らせん構造ではないネジ+G-SHOCKの耐衝撃構造=IoTネジ誕生
カシオ×NejiLawのIoTネジ「smartNeji」が国土を災害から守る
2020年02月16日 12時00分更新
カシオ計算機とNejiLawが共同開発しているIoTネジ「smartNeji」は、NejiLawの緩むことのないネジに、G-SHOCKで培われたカシオ計算機の耐衝撃・耐振動・省電力回路を搭載したものだ。smartNejiを建築物などの締結部に使用すれば、わずかな揺れやゆがみをリアルタイムに検知し、効率の良いメンテナンスや災害対策に役立てられる。ビル、橋、地下道といったさまざまな建造物に使われるようになれば、人口減少、インフラの老朽化、多発する大災害、といった日本の多くの課題が解決するかもしれない。
カシオ計算機とNejiLawのコラボレーションによるIoTネジ「smartNeji」は、発明家として知られるNejiLaw 代表取締役社長である道脇 裕氏のアイデアから始まった。IoTネジ開発の目的と、カシオ計算機との共同開発に至った経緯を道脇氏とカシオ計算機 開発本部 副本部長 河合哲哉氏、同社 開発本部 室長 西尾豊一氏に伺った。

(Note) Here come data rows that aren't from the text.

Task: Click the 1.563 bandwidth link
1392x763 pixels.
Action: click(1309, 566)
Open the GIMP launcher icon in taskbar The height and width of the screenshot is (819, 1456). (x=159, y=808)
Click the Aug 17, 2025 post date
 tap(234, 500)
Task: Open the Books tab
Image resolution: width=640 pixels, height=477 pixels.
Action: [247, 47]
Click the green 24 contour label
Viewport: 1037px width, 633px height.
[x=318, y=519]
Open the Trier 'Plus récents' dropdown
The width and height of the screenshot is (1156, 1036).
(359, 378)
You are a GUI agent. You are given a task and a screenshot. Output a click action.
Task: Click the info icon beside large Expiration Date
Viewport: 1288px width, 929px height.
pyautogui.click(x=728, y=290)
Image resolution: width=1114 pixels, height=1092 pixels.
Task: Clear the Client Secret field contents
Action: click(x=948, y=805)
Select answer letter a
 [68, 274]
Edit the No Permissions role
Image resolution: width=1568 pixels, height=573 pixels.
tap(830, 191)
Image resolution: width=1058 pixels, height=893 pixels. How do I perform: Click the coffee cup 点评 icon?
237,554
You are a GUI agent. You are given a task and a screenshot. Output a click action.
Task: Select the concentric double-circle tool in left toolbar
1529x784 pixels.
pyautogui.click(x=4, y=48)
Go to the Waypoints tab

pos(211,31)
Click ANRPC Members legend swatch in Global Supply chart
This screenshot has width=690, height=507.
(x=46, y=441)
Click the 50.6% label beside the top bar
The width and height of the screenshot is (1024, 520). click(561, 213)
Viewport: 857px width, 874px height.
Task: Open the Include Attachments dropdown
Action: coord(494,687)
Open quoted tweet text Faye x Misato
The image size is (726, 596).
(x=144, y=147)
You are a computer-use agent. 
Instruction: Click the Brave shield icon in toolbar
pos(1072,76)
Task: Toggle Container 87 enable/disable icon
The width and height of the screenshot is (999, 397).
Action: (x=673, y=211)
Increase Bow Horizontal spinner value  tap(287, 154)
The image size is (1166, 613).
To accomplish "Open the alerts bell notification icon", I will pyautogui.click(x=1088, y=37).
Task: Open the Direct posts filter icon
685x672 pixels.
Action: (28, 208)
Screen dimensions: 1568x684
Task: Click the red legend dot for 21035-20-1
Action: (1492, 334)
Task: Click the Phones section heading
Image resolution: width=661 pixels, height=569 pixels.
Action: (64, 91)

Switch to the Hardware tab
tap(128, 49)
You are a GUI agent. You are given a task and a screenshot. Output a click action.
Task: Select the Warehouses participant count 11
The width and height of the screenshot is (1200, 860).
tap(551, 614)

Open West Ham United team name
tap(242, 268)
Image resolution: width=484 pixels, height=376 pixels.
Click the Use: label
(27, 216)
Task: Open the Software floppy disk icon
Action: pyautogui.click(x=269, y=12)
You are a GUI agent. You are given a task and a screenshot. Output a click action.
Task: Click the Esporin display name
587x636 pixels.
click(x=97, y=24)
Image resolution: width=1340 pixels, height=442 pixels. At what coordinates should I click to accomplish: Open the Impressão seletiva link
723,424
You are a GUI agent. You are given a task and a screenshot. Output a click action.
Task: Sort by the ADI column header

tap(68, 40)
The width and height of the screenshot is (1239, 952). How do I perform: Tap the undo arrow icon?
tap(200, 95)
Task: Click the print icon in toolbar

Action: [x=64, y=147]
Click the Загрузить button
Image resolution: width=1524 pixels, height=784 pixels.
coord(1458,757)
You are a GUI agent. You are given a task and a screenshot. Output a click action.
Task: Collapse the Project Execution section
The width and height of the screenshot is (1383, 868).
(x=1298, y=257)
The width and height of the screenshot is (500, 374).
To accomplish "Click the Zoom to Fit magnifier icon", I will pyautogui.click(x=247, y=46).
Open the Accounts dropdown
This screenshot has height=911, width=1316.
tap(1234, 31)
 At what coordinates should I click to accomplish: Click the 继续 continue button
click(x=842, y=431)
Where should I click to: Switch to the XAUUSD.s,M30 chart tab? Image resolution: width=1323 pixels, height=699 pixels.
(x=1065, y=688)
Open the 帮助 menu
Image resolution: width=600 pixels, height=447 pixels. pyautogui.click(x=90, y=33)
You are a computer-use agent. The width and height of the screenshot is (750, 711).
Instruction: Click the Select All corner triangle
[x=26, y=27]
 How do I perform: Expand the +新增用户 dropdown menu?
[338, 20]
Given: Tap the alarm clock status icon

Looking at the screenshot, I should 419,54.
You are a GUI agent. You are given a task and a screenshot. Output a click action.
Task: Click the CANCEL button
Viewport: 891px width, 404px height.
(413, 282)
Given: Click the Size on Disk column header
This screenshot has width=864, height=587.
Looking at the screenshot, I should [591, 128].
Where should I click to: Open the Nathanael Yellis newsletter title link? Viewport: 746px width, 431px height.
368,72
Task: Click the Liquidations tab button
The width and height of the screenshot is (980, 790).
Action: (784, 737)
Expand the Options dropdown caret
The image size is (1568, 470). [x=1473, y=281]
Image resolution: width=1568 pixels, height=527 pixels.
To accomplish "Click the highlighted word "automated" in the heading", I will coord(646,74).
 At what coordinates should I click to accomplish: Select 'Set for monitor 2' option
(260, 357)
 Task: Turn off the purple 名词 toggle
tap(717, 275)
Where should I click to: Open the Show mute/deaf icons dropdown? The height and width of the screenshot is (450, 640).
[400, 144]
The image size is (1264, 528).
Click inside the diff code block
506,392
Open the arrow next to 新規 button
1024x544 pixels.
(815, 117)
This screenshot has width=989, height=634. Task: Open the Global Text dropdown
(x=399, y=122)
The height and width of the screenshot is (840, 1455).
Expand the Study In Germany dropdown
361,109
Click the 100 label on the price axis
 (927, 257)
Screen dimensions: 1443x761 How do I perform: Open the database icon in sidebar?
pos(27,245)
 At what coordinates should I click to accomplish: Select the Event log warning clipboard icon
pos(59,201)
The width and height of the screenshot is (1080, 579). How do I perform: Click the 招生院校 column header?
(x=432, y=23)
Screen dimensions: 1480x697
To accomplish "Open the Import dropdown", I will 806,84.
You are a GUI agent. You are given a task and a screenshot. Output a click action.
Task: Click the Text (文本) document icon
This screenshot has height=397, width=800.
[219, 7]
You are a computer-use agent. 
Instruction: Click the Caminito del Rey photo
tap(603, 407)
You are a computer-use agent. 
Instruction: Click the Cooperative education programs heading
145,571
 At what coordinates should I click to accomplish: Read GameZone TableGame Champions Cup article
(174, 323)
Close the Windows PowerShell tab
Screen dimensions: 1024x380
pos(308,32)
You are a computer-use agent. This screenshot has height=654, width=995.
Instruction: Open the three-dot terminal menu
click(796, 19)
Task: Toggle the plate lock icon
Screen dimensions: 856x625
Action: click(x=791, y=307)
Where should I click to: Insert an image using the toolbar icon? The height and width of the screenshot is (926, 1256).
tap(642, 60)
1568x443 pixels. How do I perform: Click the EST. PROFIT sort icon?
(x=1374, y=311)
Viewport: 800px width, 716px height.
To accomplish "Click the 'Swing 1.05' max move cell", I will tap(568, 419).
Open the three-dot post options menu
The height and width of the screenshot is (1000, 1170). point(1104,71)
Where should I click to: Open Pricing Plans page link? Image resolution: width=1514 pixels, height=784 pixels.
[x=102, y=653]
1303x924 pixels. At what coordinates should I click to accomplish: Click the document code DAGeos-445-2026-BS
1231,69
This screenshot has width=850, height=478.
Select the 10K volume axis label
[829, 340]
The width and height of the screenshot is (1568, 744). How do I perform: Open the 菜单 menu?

道脇氏は、「1時間に1つ発明する」とも言われる発明家だ。10代の頃から企業からの発明受託を生業とし、高速道路の騒音を消すルーバー型裏面吸音システム(IHI)、免振に用いる橋梁用ゴム支承「VS-1」(横浜ゴム)、高耐久性の気泡レスコンクリートなど、数々の製品が道脇氏の発明から生まれている。2014年には、数学における永年の命題「ゼロ除算(1÷0)」を証明したという。
道脇氏が緩まないネジの開発に着手したのも、大手建設企業からの相談が始まりだ。ネジの緩みは、鉄道車両の脱輪、エスカレーターの逆走、トンネルの天井板の落下、橋梁の崩落、ジャンボ旅客機の爆発炎上など、大事故を引き起こしている。ネジの緩みへの対策は長年の課題であり、これまでもあらゆる種類の緩みにくいネジが考えられてきた。